Russia has made a unique contribution to the development of ballet. Ballet was introduced in Russia together with other aristocratic dance forms as part of Peter the Great's Westernization program in the early 1700s. The first ballet school was established in 1734, and the first full ballet company was founded at the Imperial School of Ballet in St. Petersburg in the 1740s. Italian and French dancers and choreographers predominated in that period, but by 1800 Russian ballet was assimilating native elements from folk dancing as nobles sponsored dance companies of serfs. European ballet critics agreed that the Russian dance had a positive influence on West European ballet. Marius Petipa, a French choreographer who spent fifty years staging ballets in Russia, was the dominant figure during that period; his greatest triumphs were the staging of Tchaikovsky's ballets. Other noted European dancers, such as Marie Taglioni, Christian Johansson, and Enrico Cecchetti, performed in Russia throughout the nineteenth and early twentieth centuries, bringing new influences from the West.

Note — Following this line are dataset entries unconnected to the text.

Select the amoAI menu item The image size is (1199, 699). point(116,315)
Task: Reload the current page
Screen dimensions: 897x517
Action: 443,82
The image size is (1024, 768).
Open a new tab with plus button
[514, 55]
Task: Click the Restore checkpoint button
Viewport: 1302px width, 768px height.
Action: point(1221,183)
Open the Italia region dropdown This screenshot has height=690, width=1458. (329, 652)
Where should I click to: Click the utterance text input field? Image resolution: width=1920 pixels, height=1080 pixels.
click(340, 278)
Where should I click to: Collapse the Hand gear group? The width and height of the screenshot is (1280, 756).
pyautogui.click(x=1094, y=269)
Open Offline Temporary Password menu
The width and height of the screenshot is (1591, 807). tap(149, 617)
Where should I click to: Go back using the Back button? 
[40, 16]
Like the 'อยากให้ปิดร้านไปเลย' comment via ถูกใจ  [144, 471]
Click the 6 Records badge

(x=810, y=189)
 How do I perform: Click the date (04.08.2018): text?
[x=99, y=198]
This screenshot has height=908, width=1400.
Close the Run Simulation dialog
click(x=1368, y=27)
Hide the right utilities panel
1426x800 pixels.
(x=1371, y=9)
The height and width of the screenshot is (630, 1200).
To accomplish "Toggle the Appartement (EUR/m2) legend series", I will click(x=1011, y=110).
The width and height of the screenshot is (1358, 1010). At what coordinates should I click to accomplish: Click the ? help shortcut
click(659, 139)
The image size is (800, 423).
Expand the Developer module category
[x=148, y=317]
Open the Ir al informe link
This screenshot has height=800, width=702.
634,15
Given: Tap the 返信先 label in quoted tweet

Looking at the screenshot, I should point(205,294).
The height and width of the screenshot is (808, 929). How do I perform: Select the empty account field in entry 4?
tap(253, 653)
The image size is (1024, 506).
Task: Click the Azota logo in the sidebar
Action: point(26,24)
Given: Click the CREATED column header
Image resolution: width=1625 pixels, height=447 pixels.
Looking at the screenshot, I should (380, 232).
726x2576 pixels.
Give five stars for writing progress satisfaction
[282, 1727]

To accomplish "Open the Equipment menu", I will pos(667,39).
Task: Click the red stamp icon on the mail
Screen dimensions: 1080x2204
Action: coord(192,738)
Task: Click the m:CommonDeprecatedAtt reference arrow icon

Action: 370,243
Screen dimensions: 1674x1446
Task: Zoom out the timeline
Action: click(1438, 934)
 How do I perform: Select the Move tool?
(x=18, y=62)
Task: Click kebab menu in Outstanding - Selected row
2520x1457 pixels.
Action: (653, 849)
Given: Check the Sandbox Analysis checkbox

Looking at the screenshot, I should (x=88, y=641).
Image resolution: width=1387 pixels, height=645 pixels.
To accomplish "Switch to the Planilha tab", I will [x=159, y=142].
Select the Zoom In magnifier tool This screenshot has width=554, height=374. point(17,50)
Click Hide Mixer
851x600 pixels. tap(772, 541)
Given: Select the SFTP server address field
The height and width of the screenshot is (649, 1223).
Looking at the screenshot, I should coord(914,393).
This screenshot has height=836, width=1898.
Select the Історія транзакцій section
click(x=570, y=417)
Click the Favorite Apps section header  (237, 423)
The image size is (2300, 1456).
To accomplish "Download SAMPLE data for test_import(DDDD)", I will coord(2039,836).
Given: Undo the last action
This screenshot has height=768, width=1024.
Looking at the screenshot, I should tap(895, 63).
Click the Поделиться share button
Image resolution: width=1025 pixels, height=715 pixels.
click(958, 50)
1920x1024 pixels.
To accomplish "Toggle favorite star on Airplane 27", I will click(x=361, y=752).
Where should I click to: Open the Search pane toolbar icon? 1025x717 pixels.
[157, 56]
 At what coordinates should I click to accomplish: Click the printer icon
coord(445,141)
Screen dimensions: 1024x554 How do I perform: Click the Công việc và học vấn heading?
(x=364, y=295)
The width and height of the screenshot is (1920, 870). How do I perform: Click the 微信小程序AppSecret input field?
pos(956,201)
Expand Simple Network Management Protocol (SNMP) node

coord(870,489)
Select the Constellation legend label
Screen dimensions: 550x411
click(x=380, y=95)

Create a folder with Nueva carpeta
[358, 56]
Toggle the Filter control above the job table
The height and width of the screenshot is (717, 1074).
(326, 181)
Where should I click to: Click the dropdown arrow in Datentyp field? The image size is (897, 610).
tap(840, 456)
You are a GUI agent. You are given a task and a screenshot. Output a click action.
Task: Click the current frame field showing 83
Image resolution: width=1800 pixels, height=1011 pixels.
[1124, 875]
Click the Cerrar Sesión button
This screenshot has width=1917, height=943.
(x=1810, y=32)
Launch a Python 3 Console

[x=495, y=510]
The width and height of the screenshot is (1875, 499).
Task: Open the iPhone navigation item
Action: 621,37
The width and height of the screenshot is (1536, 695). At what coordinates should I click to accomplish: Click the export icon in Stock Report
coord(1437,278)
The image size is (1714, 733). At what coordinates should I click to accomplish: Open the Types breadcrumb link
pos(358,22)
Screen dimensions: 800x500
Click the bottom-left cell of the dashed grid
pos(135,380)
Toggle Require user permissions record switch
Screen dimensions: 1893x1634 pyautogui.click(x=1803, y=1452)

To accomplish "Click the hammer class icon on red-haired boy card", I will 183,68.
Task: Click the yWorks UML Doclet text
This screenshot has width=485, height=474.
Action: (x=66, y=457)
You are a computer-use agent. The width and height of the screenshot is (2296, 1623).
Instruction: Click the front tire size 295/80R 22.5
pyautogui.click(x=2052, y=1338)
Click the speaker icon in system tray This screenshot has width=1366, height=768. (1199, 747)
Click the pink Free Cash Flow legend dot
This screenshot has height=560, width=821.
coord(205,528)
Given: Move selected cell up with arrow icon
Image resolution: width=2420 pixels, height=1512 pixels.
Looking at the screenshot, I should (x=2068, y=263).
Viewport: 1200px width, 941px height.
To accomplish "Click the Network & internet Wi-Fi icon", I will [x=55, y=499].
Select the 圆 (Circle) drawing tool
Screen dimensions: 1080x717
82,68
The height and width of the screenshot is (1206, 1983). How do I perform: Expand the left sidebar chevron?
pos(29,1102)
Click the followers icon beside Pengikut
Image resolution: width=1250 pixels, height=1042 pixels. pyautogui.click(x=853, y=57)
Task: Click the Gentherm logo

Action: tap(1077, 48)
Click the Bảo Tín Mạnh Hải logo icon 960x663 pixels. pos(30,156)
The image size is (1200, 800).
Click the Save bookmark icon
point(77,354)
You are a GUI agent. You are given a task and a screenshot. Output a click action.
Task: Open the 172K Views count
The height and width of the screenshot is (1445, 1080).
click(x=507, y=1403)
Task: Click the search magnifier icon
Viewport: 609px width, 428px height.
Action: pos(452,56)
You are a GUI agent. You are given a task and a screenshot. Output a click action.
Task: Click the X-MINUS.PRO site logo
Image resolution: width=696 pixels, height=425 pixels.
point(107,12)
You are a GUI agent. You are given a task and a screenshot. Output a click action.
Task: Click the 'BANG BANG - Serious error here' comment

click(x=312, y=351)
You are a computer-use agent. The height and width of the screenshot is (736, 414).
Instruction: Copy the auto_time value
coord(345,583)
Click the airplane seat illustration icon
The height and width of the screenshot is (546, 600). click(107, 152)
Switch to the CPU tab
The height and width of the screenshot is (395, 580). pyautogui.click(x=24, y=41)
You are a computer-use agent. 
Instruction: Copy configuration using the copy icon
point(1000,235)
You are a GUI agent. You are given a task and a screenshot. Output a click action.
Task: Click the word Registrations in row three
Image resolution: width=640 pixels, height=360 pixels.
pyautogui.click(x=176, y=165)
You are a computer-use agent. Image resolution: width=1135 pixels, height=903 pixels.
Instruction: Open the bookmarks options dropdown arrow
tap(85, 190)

The most influential figure of the early twentieth century was the impresario Sergey Diaghilev, who founded an innovative touring ballet company in 1909 with choreographer Michel Fokine, dancer Vaslav Nijinksy, and designer Alexandre Benois. After the staging of Stravinskiy's controversial The Rite of Spring , World War I and the Bolshevik Revolution kept Diaghilev from returning to Russia. Until Diaghilev died in 1929, his Russian dance company, the Ballet Russe, was headquartered in Paris. In the same period, the émigré dancer Anna Pavlova toured the world with her troupe and exerted a huge influence on the art form.
After Diaghilev, several new companies calling themselves the Ballet Russe toured the world, and new generations of Russian dancers filled their ranks. George Balanchine, a Georgian émigré and protégé of Diaghilev, formed the New York City Ballet in 1948. Meanwhile, the Soviet government sponsored new ballet companies throughout the union. After a period of innovation and experimentation in the 1920s, Russia's ballet reverted under Stalin to the traditional forms of Petipa, even changing the plots of some ballets to emphasize the positive themes of socialist realism. The most influential Russian dancer of the mid-twentieth century was Rudolf Nureyev, who defected to the West in 1961 and is credited with establishing the dominant role of the male dancer in classical ballet. A second notable émigré, Mikhail Baryshnikov, burnished an already brilliant career in the United States after defecting from Leningrad's Kirov Ballet in 1974. The large cities of Russia traditionally have their own symphony orchestras and ballet and opera houses. Although funding for such facilities has diminished in the 1990s, attendance at performances remains high. The ballet companies of the Bol'shoy Theater in Moscow and the Kirov Theater in St. Petersburg are world renowned and have toured regularly since the early 1960s.